En Estados Unidos, al norte de California, existe un lugar privilegiado al que la ciencia y la tecnología de punta bautizaron como “Silicon Valley”, el valle de silicio, dado que, a lo largo y ancho de dicho territorio, prospera la innovación y el desarrollo de alta tecnología. En Venezuela existe una barriada costera llamada Naiguatá. En los últimos tiempos, los venezolanos la han bautizado como “El Valle de Silicón”, debido a la cantidad de prótesis mamarias que un alto funcionario público ha mandado a colocar a las “bendecidas y afortunadas” –así se autocalifican– niñas, habitantes de esa zona.
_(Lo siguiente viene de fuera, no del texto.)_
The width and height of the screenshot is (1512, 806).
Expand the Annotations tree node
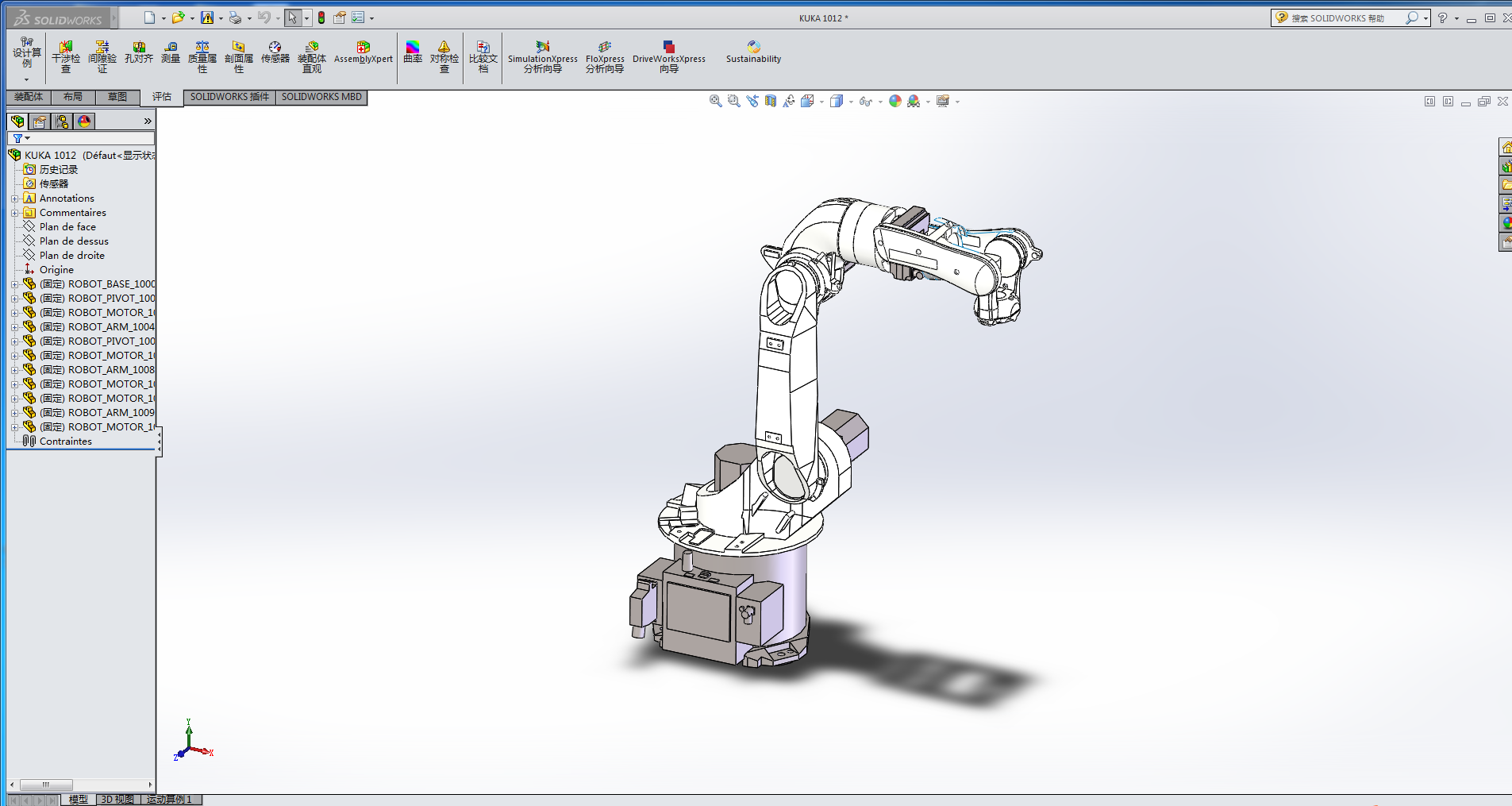pos(15,198)
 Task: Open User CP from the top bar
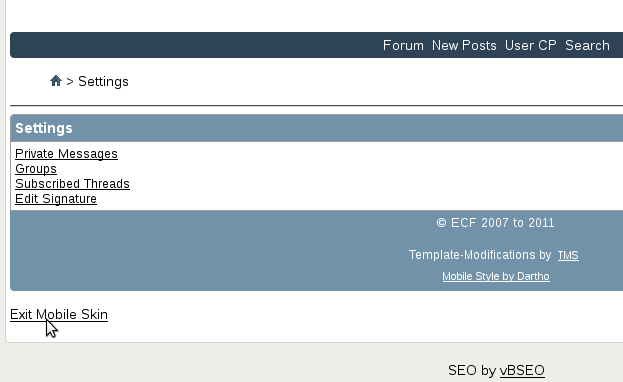coord(530,45)
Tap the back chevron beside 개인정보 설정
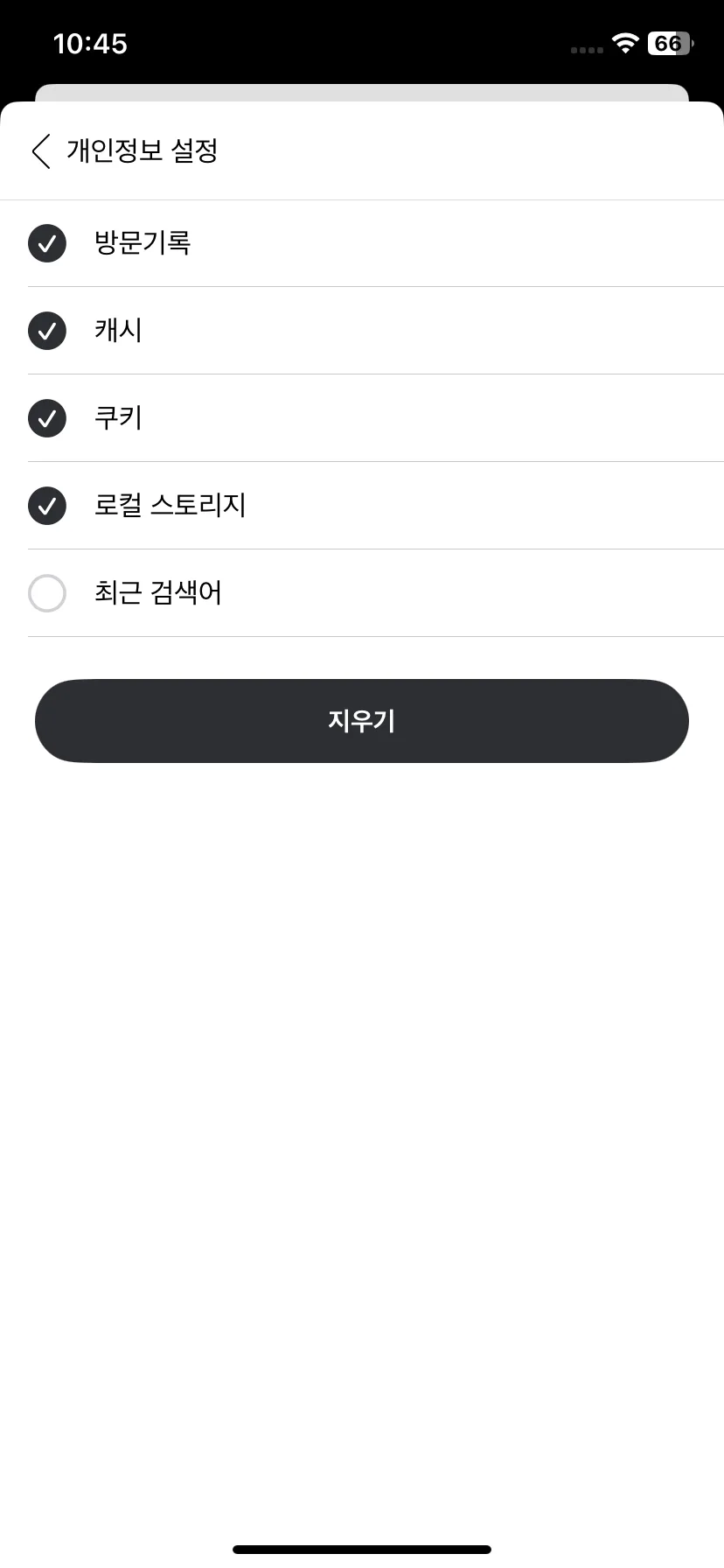Screen dimensions: 724x1568 tap(41, 151)
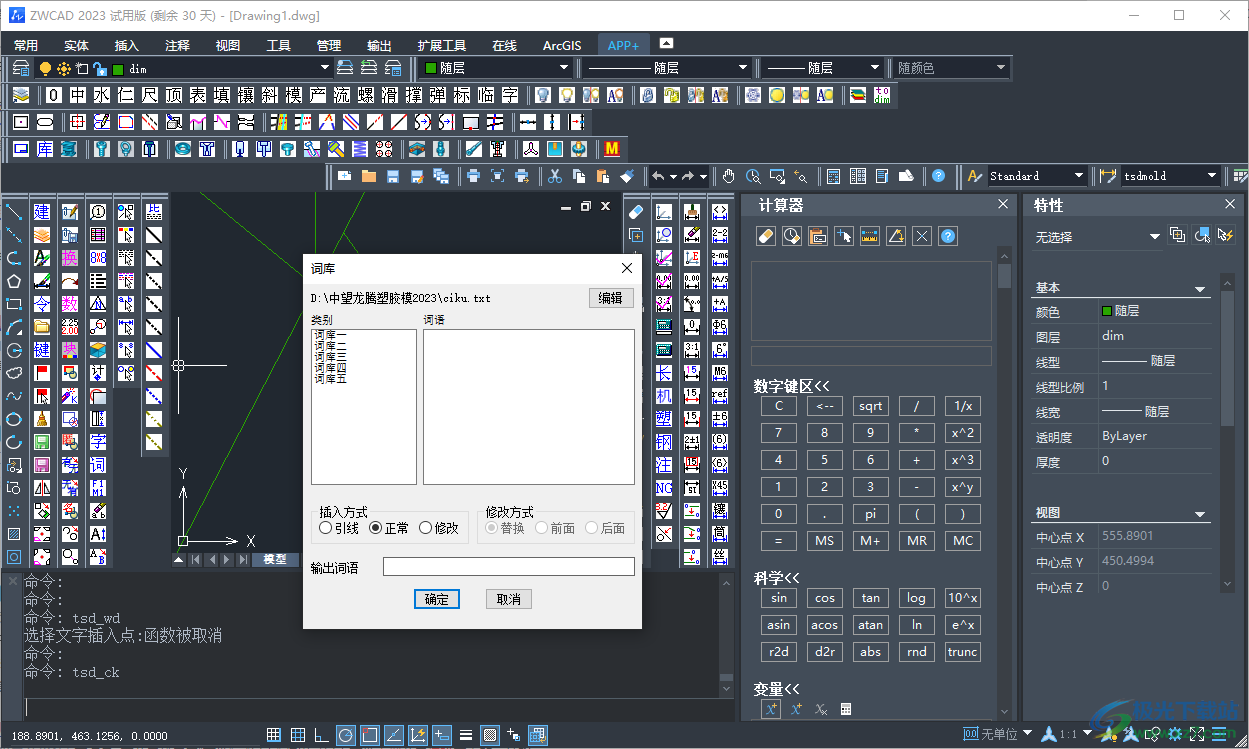1249x749 pixels.
Task: Click the open folder icon in toolbar
Action: [x=368, y=176]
He ahí la diferencia entre un valle y el otro. He ahí la diferencia entre la producción de la riqueza y la distribución de la miseria. Venezuela nunca ha sido un país rico, ni siquiera en los tiempos de su mayor bonanza petrolera, justamente porque no es lo mismo producir que dar las “gracias por los favores recibidos”. El “chinchorreo” no es, precisamente, un buen síntoma para las sociedades.
En un país que se ha ido gestando de sicarios, en el que los niños mueren en los hospitales por desnutrición y en el que un bachaquero puede llegar a ganar, en unas pocas horas, lo que un profesor universitario puede, con mucha dificultad, ganar en un mes, se ha terminado por instalar un nuevo modo de ser. El país que en algún momento pudo llegar a alcanzar la civilidad –ese que durante cuarenta años cultivó la democracia como un sagrado bien y prometía dar un salto cosmopolita– se ha desvanecido por completo, para dar lugar a un “hombre nuevo”, tan atávico, tan de retazos de colcha, tan de la inmediatez que para poder justificar sus fracasos continuos expía sus culpas en iguanas eléctricas, en guerras económicas o de panes –que Timonel confunde con otra cosa–, en los maleficios que “el imperialismo” le “montó” a “la patria buena y grande” del Taita, del cual, por cierto, está prohibido hablar mal, según el último “trucu-decreto”. Ojalá y los sectores que –a pesar de la inmensa diáspora– aún se oponen mayoritariamente a este régimen logren comprender la necesidad de salir de este laberinto de minotauros.